▶ [Lista de tareas]
A – Indique si cada afirmación concuerda con el extracto: (i) Soledad Morillo es concejal; (ii) según el extracto, los ciudadanos ya no creen en la lucha; (iii) la carta abierta iba dirigida a los ciudadanos. Responda sí o no a cada una y cite textualmente las palabras decisivas.
B – Reproduzca con exactitud el fragmento del extracto comprendido entre "Con inmensa angustia" y "en no votar!", ambos incluidos.

▶ [Extracto]
________________________

24 octubre 2007

¡Grita, vota, dile que no!

Con esa frase, mi colega concejal Soledad Morillo y yo titulamos una carta abierta a los ciudadanos.

Con inmensa angustia veo que somos una sociedad de durmientes, de ciudadanos que creen en la lucha pero que han decidido mandarla de vacaciones, como si estuviéramos en estado catatónico. Estamos al borde del precipicio, de perder la república, la libertad, el alma, el corazón. Estamos a punto de ver cómo se van por el inodoro el pasado de nuestros padres y nuestro futuro y el de nuestros hijos. Estamos al nada de ver consumado el acto más oscuro de la historia, y lo más grave es que ¡realmente estamos pensando en no participar y en no votar!

________________________

▶ [Registros de datos]
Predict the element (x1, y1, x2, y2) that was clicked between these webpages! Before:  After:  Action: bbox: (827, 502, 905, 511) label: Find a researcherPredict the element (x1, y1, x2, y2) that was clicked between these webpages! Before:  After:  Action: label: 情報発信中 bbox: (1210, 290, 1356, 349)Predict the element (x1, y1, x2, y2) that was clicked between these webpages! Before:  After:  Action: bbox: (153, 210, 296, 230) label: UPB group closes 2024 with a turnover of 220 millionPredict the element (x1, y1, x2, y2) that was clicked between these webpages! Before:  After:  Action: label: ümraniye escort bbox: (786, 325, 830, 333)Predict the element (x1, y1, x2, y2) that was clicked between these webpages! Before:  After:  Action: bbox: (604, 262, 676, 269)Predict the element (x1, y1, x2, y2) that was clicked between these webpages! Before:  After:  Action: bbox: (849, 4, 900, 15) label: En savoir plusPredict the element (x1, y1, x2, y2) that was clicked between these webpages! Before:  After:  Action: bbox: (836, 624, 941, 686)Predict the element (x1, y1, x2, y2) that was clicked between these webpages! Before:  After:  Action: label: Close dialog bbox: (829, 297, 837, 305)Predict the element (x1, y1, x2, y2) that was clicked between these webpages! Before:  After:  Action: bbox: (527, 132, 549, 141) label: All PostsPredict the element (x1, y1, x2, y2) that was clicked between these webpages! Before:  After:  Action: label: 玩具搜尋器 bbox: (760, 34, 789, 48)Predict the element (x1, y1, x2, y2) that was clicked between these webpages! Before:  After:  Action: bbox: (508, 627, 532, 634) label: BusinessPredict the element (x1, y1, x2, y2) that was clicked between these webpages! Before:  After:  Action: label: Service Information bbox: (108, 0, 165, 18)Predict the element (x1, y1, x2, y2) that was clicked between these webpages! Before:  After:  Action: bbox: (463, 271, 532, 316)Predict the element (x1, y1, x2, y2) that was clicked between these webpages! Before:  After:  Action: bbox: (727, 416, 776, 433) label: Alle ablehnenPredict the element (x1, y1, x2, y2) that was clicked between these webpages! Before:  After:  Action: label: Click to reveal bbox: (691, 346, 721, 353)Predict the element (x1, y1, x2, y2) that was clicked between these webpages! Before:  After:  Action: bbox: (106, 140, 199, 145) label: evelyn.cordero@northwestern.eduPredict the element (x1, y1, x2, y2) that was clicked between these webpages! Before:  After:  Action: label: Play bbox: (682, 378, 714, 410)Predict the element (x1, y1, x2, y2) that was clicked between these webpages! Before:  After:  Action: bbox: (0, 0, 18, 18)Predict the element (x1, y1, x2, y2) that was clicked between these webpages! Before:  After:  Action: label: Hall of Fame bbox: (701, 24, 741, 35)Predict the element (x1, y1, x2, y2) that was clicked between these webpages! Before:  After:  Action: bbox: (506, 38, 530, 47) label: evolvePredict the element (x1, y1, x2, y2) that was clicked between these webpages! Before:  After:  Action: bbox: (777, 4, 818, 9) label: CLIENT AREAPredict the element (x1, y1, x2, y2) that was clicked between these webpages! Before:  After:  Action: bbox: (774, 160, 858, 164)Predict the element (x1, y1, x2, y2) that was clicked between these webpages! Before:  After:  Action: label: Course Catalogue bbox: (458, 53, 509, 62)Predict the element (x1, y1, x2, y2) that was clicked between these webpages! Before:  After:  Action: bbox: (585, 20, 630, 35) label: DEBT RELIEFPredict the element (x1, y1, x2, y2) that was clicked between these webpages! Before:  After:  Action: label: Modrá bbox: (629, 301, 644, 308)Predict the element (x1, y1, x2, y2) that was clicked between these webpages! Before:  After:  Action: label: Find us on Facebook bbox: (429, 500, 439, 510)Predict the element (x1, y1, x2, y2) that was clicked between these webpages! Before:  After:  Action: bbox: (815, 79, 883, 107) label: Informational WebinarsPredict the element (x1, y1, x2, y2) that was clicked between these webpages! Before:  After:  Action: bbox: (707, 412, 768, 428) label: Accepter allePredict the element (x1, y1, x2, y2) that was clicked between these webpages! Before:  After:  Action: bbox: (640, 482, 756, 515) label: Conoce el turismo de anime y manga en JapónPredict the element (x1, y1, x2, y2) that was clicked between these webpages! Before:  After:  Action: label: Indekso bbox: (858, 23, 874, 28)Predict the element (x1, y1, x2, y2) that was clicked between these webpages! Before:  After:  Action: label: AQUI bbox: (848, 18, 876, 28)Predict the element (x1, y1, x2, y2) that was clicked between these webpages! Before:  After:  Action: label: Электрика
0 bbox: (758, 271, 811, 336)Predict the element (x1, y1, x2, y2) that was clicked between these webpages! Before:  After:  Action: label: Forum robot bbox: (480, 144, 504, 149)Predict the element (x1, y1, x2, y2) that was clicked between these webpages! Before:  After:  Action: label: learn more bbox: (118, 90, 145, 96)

________________________

▶ [Soluciones]
A –
(i) Sí: "mi colega concejal Soledad Morillo".
(ii) No: "ciudadanos que creen en la lucha pero que han decidido mandarla de vacaciones".
(iii) Sí: "una carta abierta a los ciudadanos".

B –
Con inmensa angustia veo que somos una sociedad de durmientes, de ciudadanos que creen en la lucha pero que han decidido mandarla de vacaciones, como si estuviéramos en estado catatónico. Estamos al borde del precipicio, de perder la república, la libertad, el alma, el corazón. Estamos a punto de ver cómo se van por el inodoro el pasado de nuestros padres y nuestro futuro y el de nuestros hijos. Estamos al nada de ver consumado el acto más oscuro de la historia, y lo más grave es que ¡realmente estamos pensando en no participar y en no votar!